Sustainability of Climate Change Adaptation Strategies: Experiences from Eastern Ghana

Frank Kwaku Agyei

Abstract


Climate change risks are wide spread, and they are transforming the socio-environmental infrastructure of economic development. Whether they are included or not in the development of national adaptation strategies, rural populations continue to employ diverse climate adaptation strategies to withstand climate induced vulnerabilities inimical to their livelihoods. Using the case of farming communities in Eastern Ghana and through semi-structured interviews, this article addresses the questions: which climate risks confront farmers, what are farmers’ adaptation choices, and which adaptation strategies are sustainable and why? The paper argues that farmers use range of adaptation strategies to minimize climate risks.
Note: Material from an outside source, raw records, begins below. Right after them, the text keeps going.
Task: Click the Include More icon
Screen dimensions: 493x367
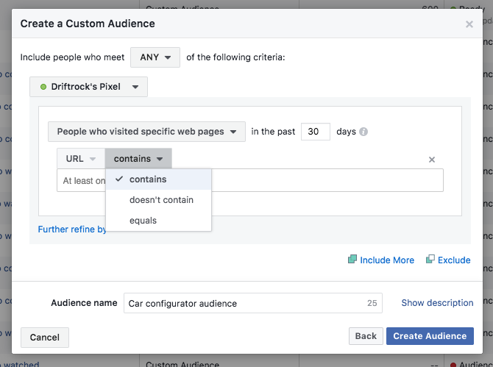Action: [x=352, y=260]
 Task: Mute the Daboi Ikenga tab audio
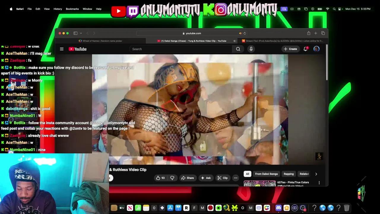(x=235, y=41)
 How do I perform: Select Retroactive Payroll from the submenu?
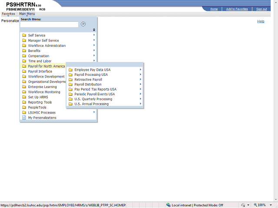coord(88,80)
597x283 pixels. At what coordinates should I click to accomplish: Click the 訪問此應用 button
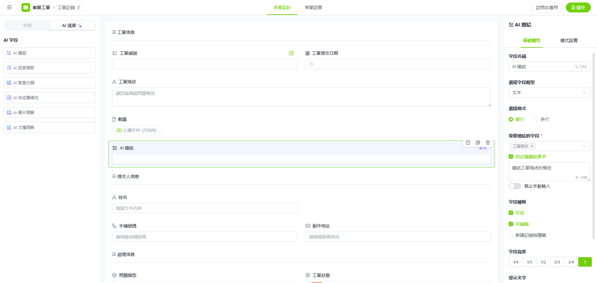point(547,7)
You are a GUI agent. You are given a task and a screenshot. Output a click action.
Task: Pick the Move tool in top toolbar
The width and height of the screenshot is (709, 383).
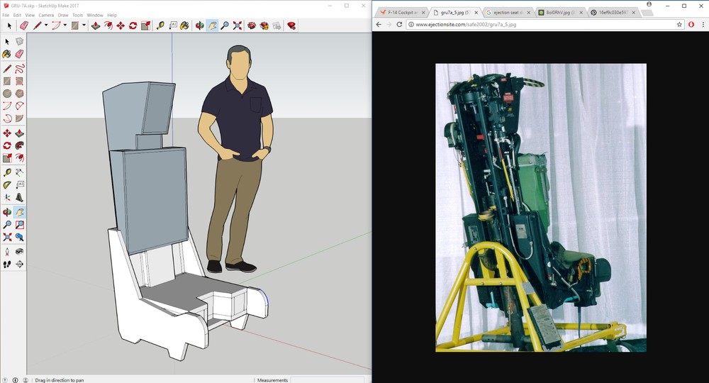pos(121,26)
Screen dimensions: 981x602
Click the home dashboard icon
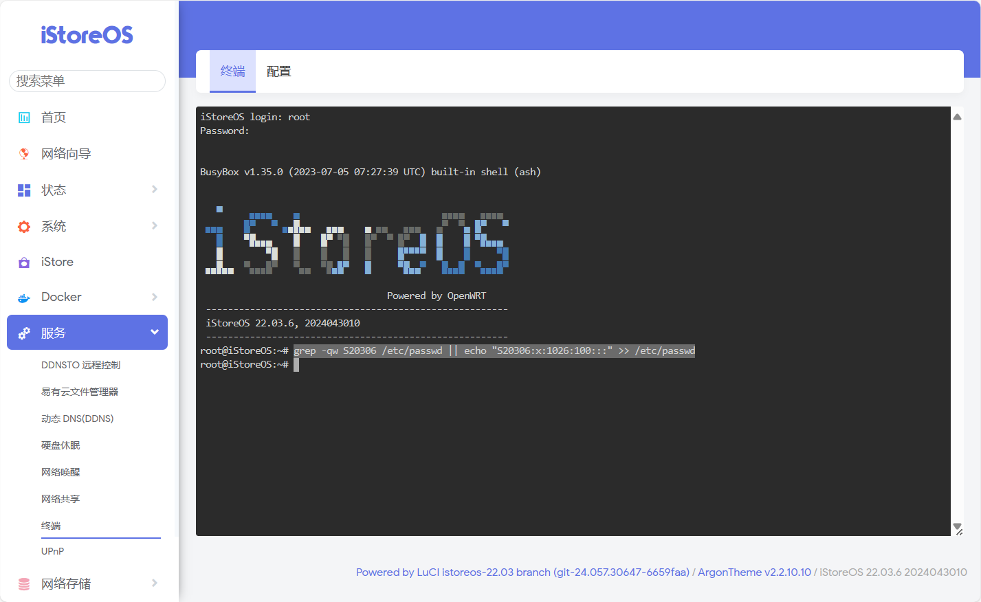24,118
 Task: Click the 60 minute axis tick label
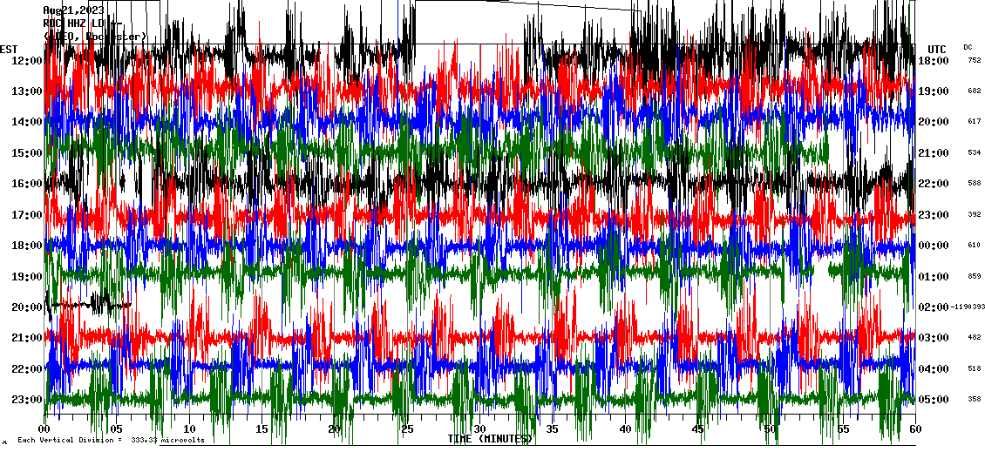point(915,429)
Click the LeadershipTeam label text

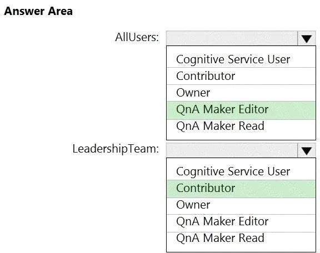point(116,149)
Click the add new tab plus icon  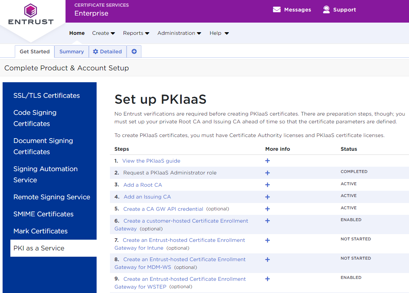tap(134, 51)

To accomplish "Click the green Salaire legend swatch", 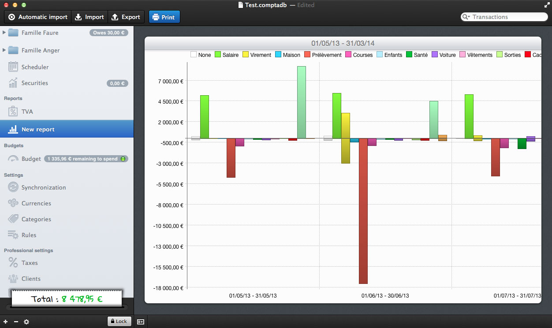I will [218, 55].
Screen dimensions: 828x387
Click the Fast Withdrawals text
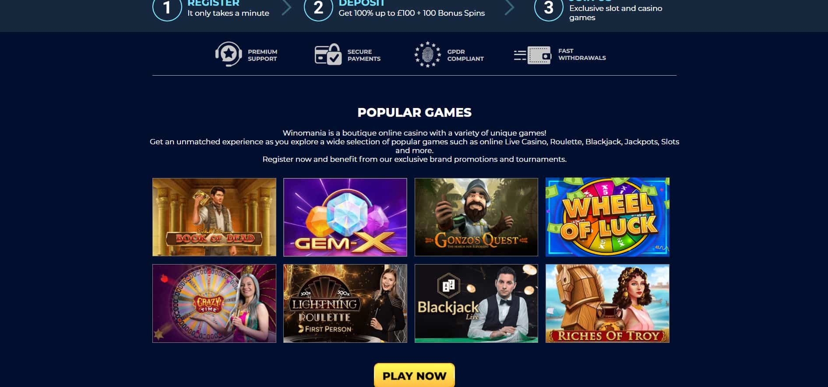click(582, 54)
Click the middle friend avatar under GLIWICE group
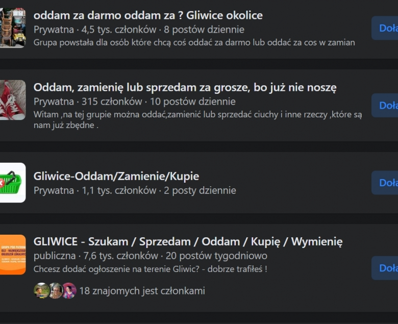 [x=55, y=291]
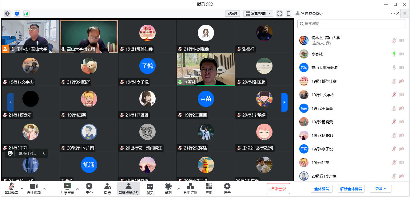Viewport: 410px width, 197px height.
Task: Click the blue security shield icon
Action: pos(17,14)
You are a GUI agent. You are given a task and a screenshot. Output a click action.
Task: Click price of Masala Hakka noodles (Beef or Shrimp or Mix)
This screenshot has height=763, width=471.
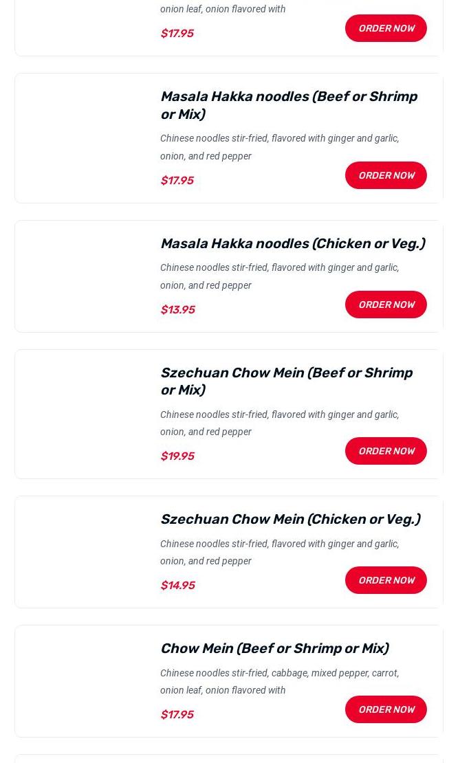[177, 180]
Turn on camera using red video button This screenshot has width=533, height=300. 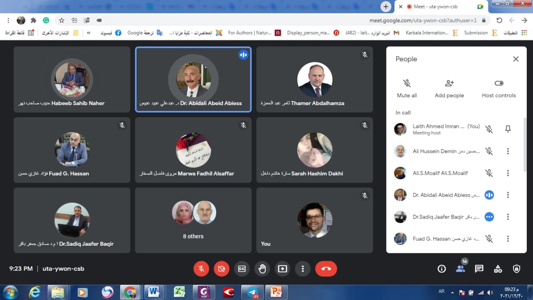pyautogui.click(x=222, y=269)
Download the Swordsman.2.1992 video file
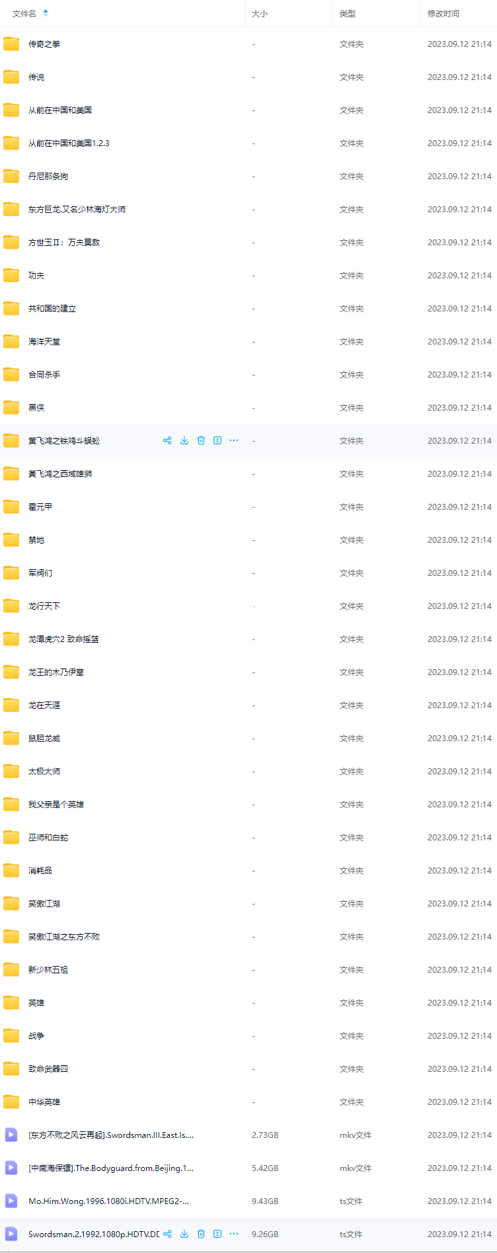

Nevertheless, some strategies do not sustain the anticipated positive outcomes. Local choices of adaptation strategies were skewed towards advancing general income, and poorly promoted healthy ecological systems. Farmers’ choices of climate strategies were based on, among others, personal intuition or historical experience, knowledge of strategies, and availability of resources to implement a particular strategy: sustainability measures weakly influenced selections. Short rotation and mixed species cropping, farming at several locations, and drought tolerant crop varieties were sustainable initiatives to farmers. The main qualities of successful initiatives were low cost strategy, economic equity, and flexibility to precipitation and temperature. Climate adaptation strategy can be sustainable if it is less costly to establish, and flexible to places and seasons.